WORK TO COMPLETE
Keep only the lines of the data below that contain "icon", and copy them.

══ ENTRIES SUPPLIED ══

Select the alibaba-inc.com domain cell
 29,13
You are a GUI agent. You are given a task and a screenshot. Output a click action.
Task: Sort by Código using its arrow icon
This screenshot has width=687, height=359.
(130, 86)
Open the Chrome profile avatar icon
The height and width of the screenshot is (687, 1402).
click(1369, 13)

═══
══ ENTRIES SUPPLIED ══

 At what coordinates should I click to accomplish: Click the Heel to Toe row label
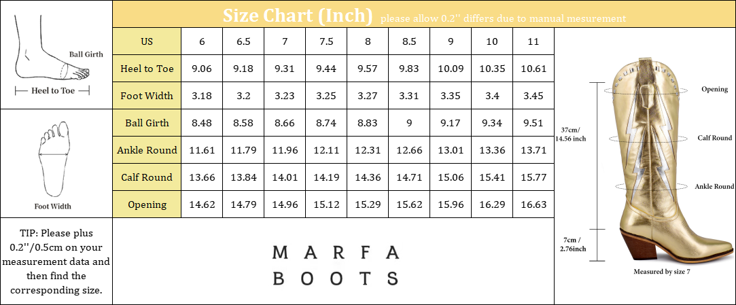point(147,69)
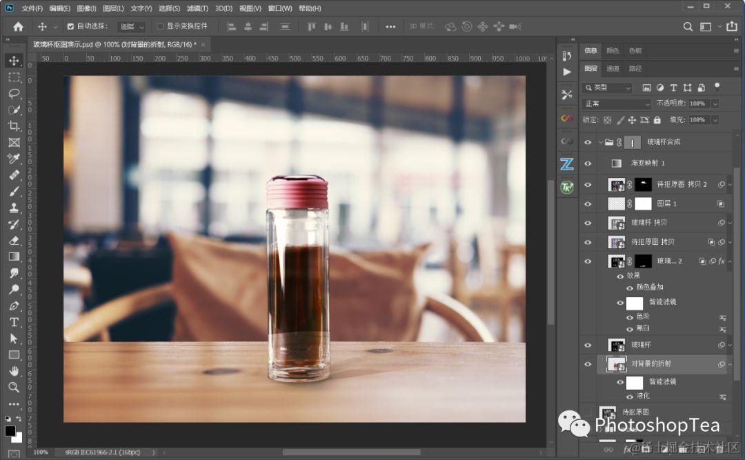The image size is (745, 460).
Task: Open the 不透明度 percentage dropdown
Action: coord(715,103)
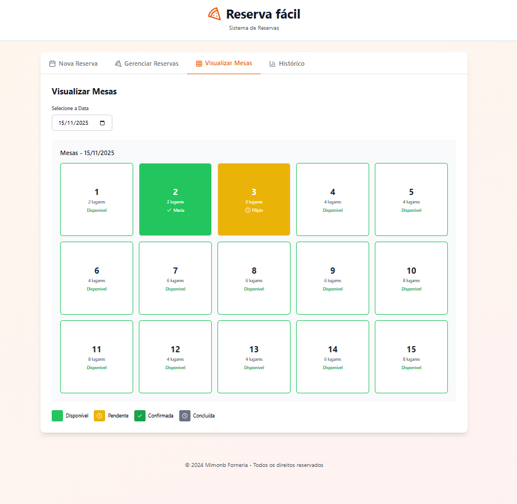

═══
══ ENTRIES SUPPLIED ══

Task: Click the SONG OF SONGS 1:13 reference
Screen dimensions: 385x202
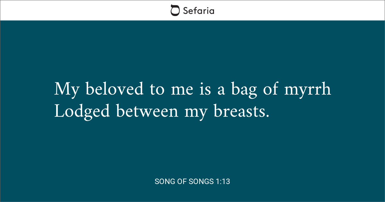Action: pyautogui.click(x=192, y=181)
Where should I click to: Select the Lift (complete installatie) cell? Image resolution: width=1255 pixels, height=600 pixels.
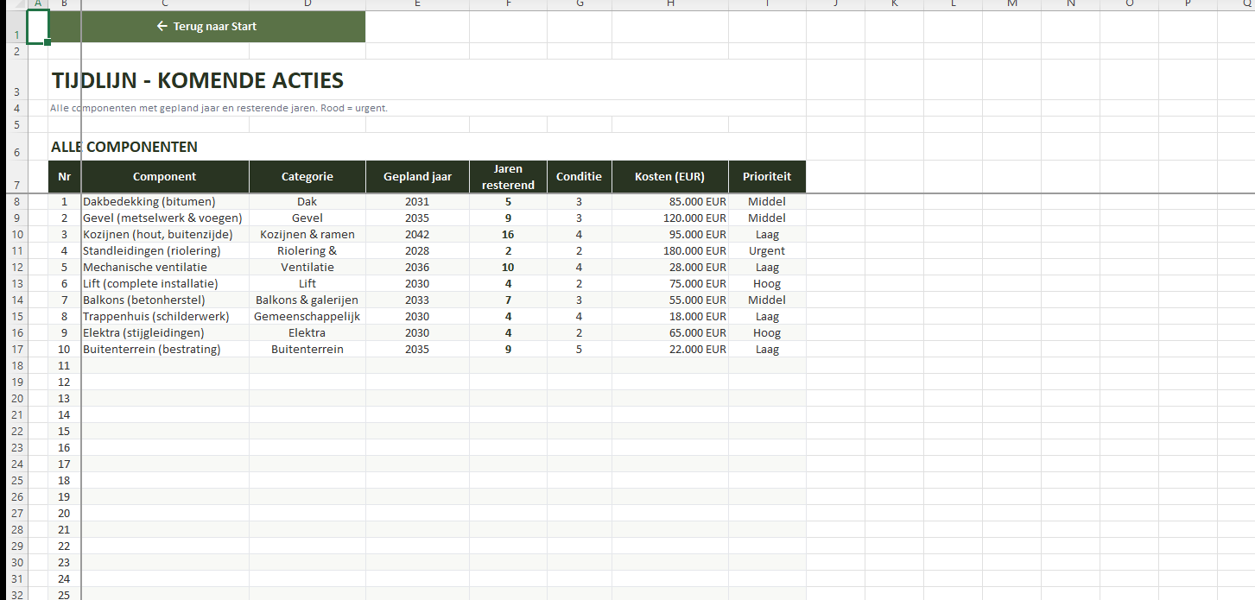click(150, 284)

═══

RESPONSE AREA
Task: Sort by Código using its arrow icon
Open the Chrome profile avatar icon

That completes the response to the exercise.